Copy out again, unchanged, the listing below from the line that has "Given: Click info" through the line that has "Enable the Histogram checkbox".

+++ INFORMATION SHOWN

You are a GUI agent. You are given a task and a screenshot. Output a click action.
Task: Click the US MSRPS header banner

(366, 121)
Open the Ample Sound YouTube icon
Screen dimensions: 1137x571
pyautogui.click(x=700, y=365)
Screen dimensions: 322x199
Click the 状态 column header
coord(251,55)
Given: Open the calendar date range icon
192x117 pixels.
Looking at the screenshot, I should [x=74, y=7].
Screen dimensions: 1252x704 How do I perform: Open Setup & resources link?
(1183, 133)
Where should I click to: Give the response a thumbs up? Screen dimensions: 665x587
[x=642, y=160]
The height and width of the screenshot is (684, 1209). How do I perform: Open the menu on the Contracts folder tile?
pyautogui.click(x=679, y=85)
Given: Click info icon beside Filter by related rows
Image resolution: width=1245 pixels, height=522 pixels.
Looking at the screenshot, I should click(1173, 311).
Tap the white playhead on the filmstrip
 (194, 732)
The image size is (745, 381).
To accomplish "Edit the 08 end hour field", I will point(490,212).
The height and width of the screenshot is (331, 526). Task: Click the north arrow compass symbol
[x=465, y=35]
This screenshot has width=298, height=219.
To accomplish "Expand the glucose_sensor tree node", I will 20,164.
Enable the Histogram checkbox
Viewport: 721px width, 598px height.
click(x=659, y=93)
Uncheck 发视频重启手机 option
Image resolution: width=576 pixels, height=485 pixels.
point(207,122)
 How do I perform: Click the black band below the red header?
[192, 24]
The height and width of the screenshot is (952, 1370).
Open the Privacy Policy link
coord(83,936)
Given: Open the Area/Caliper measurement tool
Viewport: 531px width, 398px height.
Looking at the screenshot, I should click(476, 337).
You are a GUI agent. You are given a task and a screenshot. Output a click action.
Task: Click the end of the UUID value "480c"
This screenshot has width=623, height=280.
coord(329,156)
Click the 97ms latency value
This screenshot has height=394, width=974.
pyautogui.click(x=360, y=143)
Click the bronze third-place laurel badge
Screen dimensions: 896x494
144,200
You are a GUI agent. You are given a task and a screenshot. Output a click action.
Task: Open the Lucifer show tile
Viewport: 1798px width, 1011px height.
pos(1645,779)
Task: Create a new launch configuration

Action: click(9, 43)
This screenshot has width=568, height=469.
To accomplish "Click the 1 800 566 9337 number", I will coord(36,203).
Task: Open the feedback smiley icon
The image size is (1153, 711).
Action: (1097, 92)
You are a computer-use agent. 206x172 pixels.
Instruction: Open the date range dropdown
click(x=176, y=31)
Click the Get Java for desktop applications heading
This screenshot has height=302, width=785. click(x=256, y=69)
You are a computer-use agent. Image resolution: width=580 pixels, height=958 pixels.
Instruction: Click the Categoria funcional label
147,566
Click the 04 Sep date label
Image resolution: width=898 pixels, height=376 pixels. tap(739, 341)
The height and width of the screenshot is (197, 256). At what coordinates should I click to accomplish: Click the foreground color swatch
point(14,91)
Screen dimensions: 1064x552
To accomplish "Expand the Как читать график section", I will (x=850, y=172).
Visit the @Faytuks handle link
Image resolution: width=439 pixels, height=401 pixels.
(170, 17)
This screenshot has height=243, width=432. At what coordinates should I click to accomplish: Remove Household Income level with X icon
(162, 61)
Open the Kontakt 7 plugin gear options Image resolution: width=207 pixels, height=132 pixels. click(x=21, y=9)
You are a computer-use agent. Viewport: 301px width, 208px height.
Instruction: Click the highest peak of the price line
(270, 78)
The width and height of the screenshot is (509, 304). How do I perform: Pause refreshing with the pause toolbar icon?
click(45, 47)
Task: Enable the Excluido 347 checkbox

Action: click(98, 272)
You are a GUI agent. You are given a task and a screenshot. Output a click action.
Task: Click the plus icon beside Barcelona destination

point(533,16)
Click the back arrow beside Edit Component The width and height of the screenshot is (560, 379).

++++++

■ ANSWER SECTION
Given: Click info icon beside Filter by related rows
Image resolution: width=1245 pixels, height=522 pixels.
Looking at the screenshot, I should click(1173, 311).
Tap the white playhead on the filmstrip
 (194, 732)
The image size is (745, 381).
To accomplish "Edit the 08 end hour field", I will point(490,212).
The height and width of the screenshot is (331, 526). Task: Click the north arrow compass symbol
[x=465, y=35]
This screenshot has width=298, height=219.
To accomplish "Expand the glucose_sensor tree node", I will 20,164.
Enable the Histogram checkbox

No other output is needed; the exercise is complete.